Restate every record that follows, keeping it exact.

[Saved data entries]
# # #

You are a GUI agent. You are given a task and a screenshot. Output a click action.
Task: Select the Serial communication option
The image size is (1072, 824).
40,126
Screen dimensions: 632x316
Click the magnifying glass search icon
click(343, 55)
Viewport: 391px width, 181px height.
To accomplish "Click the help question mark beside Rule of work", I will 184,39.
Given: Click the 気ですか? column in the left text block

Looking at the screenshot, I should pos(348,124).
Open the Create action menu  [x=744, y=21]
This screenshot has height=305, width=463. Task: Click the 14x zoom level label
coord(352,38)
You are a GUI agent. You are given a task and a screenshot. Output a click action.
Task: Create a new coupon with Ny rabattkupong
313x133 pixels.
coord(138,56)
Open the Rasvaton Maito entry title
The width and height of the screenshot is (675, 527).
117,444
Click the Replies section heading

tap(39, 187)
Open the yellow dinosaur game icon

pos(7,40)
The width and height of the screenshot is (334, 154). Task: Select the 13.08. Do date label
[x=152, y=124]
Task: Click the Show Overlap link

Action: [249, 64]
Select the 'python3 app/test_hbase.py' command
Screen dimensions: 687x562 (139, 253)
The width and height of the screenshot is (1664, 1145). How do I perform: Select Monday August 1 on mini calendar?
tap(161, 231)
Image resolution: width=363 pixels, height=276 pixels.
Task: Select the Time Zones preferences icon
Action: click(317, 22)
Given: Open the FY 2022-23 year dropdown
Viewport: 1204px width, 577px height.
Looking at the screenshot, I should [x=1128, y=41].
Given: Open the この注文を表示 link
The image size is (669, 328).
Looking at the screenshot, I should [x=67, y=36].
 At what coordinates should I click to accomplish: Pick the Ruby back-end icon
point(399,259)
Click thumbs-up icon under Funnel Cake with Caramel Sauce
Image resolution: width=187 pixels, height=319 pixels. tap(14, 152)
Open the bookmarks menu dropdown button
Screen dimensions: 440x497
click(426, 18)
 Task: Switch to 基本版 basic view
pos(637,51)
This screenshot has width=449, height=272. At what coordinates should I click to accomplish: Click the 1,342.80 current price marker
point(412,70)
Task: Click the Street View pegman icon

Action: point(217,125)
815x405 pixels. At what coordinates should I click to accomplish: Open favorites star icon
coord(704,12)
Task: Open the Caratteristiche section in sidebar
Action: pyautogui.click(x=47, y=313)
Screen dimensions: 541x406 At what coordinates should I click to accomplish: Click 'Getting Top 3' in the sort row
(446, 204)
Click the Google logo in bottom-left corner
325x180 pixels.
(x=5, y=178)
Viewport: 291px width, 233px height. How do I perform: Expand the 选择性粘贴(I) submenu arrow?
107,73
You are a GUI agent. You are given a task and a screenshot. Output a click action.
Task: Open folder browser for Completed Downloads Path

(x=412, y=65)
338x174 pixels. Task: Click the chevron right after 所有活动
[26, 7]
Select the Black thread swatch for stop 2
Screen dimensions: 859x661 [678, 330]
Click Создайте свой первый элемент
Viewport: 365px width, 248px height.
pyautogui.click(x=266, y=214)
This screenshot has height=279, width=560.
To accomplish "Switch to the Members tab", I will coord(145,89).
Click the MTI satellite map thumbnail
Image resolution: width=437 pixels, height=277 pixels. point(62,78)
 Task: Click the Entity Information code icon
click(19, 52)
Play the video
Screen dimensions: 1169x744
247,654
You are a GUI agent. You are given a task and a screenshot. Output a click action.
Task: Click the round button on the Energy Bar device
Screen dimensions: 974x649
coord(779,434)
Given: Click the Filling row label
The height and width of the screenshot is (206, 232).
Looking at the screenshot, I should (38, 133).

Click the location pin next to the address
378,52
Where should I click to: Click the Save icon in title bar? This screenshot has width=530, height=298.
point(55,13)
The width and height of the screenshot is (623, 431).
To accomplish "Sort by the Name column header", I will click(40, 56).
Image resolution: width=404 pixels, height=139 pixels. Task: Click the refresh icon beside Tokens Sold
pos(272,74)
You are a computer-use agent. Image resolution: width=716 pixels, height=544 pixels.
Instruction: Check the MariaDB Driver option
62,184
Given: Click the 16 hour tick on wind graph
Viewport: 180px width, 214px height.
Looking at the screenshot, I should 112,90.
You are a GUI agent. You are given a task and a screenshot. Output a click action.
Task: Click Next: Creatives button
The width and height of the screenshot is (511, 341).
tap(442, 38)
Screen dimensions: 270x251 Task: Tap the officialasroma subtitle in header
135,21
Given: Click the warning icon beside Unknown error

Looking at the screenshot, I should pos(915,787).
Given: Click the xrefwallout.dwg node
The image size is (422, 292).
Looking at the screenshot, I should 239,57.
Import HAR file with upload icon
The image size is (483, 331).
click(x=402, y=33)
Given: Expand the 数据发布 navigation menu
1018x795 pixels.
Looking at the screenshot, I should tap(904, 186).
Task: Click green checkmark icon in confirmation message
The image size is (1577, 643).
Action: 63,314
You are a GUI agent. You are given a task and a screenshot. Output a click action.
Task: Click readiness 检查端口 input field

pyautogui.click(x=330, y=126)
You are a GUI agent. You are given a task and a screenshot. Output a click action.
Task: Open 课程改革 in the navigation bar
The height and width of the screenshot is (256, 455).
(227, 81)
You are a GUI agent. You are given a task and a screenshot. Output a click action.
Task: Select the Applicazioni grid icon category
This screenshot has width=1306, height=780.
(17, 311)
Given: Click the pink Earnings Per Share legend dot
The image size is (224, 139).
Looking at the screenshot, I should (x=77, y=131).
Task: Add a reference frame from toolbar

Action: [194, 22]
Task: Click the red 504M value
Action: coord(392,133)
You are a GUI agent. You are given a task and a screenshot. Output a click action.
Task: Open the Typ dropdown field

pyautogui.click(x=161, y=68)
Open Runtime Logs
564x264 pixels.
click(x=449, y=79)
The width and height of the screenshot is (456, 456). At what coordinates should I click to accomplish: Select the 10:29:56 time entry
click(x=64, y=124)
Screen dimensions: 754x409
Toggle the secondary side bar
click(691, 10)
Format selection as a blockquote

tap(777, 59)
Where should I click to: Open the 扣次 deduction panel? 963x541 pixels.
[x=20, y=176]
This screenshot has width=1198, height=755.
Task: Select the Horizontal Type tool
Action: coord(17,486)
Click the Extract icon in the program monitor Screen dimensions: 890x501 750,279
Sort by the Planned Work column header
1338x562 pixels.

# # #

**Result for this exercise:**
You are a GUI agent. You are given a task and a screenshot. Output a click action.
Task: Select the Serial communication option
The image size is (1072, 824).
40,126
Screen dimensions: 632x316
Click the magnifying glass search icon
click(343, 55)
Viewport: 391px width, 181px height.
To accomplish "Click the help question mark beside Rule of work", I will 184,39.
Given: Click the 気ですか? column in the left text block

Looking at the screenshot, I should pos(348,124).
Open the Create action menu  [x=744, y=21]
This screenshot has height=305, width=463. Task: Click the 14x zoom level label
coord(352,38)
You are a GUI agent. You are given a task and a screenshot. Output a click action.
Task: Create a new coupon with Ny rabattkupong
313x133 pixels.
coord(138,56)
Open the Rasvaton Maito entry title
The width and height of the screenshot is (675, 527).
117,444
Click the Replies section heading

tap(39, 187)
Open the yellow dinosaur game icon

pos(7,40)
The width and height of the screenshot is (334, 154). Task: Select the 13.08. Do date label
[x=152, y=124]
Task: Click the Show Overlap link

Action: [249, 64]
Select the 'python3 app/test_hbase.py' command
Screen dimensions: 687x562 (139, 253)
The width and height of the screenshot is (1664, 1145). How do I perform: Select Monday August 1 on mini calendar?
tap(161, 231)
Image resolution: width=363 pixels, height=276 pixels.
Task: Select the Time Zones preferences icon
Action: click(317, 22)
Given: Open the FY 2022-23 year dropdown
Viewport: 1204px width, 577px height.
Looking at the screenshot, I should [x=1128, y=41].
Given: Open the この注文を表示 link
The image size is (669, 328).
Looking at the screenshot, I should [x=67, y=36].
 At what coordinates should I click to accomplish: Pick the Ruby back-end icon
point(399,259)
Click thumbs-up icon under Funnel Cake with Caramel Sauce
Image resolution: width=187 pixels, height=319 pixels. tap(14, 152)
Open the bookmarks menu dropdown button
Screen dimensions: 440x497
click(426, 18)
 Task: Switch to 基本版 basic view
pos(637,51)
This screenshot has width=449, height=272. At what coordinates should I click to accomplish: Click the 1,342.80 current price marker
point(412,70)
Task: Click the Street View pegman icon

Action: point(217,125)
815x405 pixels. At what coordinates should I click to accomplish: Open favorites star icon
coord(704,12)
Task: Open the Caratteristiche section in sidebar
Action: pyautogui.click(x=47, y=313)
Screen dimensions: 541x406 At what coordinates should I click to accomplish: Click 'Getting Top 3' in the sort row
(446, 204)
Click the Google logo in bottom-left corner
325x180 pixels.
(x=5, y=178)
Viewport: 291px width, 233px height. How do I perform: Expand the 选择性粘贴(I) submenu arrow?
107,73
You are a GUI agent. You are given a task and a screenshot. Output a click action.
Task: Open folder browser for Completed Downloads Path

(x=412, y=65)
338x174 pixels. Task: Click the chevron right after 所有活动
[26, 7]
Select the Black thread swatch for stop 2
Screen dimensions: 859x661 [678, 330]
Click Создайте свой первый элемент
Viewport: 365px width, 248px height.
pyautogui.click(x=266, y=214)
This screenshot has height=279, width=560.
To accomplish "Switch to the Members tab", I will coord(145,89).
Click the MTI satellite map thumbnail
Image resolution: width=437 pixels, height=277 pixels. point(62,78)
 Task: Click the Entity Information code icon
click(19, 52)
Play the video
Screen dimensions: 1169x744
247,654
You are a GUI agent. You are given a task and a screenshot. Output a click action.
Task: Click the round button on the Energy Bar device
Screen dimensions: 974x649
coord(779,434)
Given: Click the Filling row label
The height and width of the screenshot is (206, 232).
Looking at the screenshot, I should (38, 133).

Click the location pin next to the address
378,52
Where should I click to: Click the Save icon in title bar? This screenshot has width=530, height=298.
point(55,13)
The width and height of the screenshot is (623, 431).
To accomplish "Sort by the Name column header", I will click(40, 56).
Image resolution: width=404 pixels, height=139 pixels. Task: Click the refresh icon beside Tokens Sold
pos(272,74)
You are a computer-use agent. Image resolution: width=716 pixels, height=544 pixels.
Instruction: Check the MariaDB Driver option
62,184
Given: Click the 16 hour tick on wind graph
Viewport: 180px width, 214px height.
Looking at the screenshot, I should 112,90.
You are a GUI agent. You are given a task and a screenshot. Output a click action.
Task: Click Next: Creatives button
The width and height of the screenshot is (511, 341).
tap(442, 38)
Screen dimensions: 270x251 Task: Tap the officialasroma subtitle in header
135,21
Given: Click the warning icon beside Unknown error

Looking at the screenshot, I should pos(915,787).
Given: Click the xrefwallout.dwg node
The image size is (422, 292).
Looking at the screenshot, I should 239,57.
Import HAR file with upload icon
The image size is (483, 331).
click(x=402, y=33)
Given: Expand the 数据发布 navigation menu
1018x795 pixels.
Looking at the screenshot, I should tap(904, 186).
Task: Click green checkmark icon in confirmation message
The image size is (1577, 643).
Action: 63,314
You are a GUI agent. You are given a task and a screenshot. Output a click action.
Task: Click readiness 检查端口 input field

pyautogui.click(x=330, y=126)
You are a GUI agent. You are given a task and a screenshot. Output a click action.
Task: Open 课程改革 in the navigation bar
The height and width of the screenshot is (256, 455).
(227, 81)
You are a GUI agent. You are given a task and a screenshot. Output a click action.
Task: Select the Applicazioni grid icon category
This screenshot has width=1306, height=780.
(17, 311)
Given: Click the pink Earnings Per Share legend dot
The image size is (224, 139).
Looking at the screenshot, I should (x=77, y=131).
Task: Add a reference frame from toolbar

Action: [194, 22]
Task: Click the red 504M value
Action: coord(392,133)
You are a GUI agent. You are given a task and a screenshot. Output a click action.
Task: Open the Typ dropdown field

pyautogui.click(x=161, y=68)
Open Runtime Logs
564x264 pixels.
click(x=449, y=79)
The width and height of the screenshot is (456, 456). At what coordinates should I click to accomplish: Select the 10:29:56 time entry
click(x=64, y=124)
Screen dimensions: 754x409
Toggle the secondary side bar
click(691, 10)
Format selection as a blockquote

tap(777, 59)
Where should I click to: Open the 扣次 deduction panel? 963x541 pixels.
[x=20, y=176]
This screenshot has width=1198, height=755.
Task: Select the Horizontal Type tool
Action: coord(17,486)
Click the Extract icon in the program monitor Screen dimensions: 890x501 750,279
Sort by the Planned Work column header
1338x562 pixels.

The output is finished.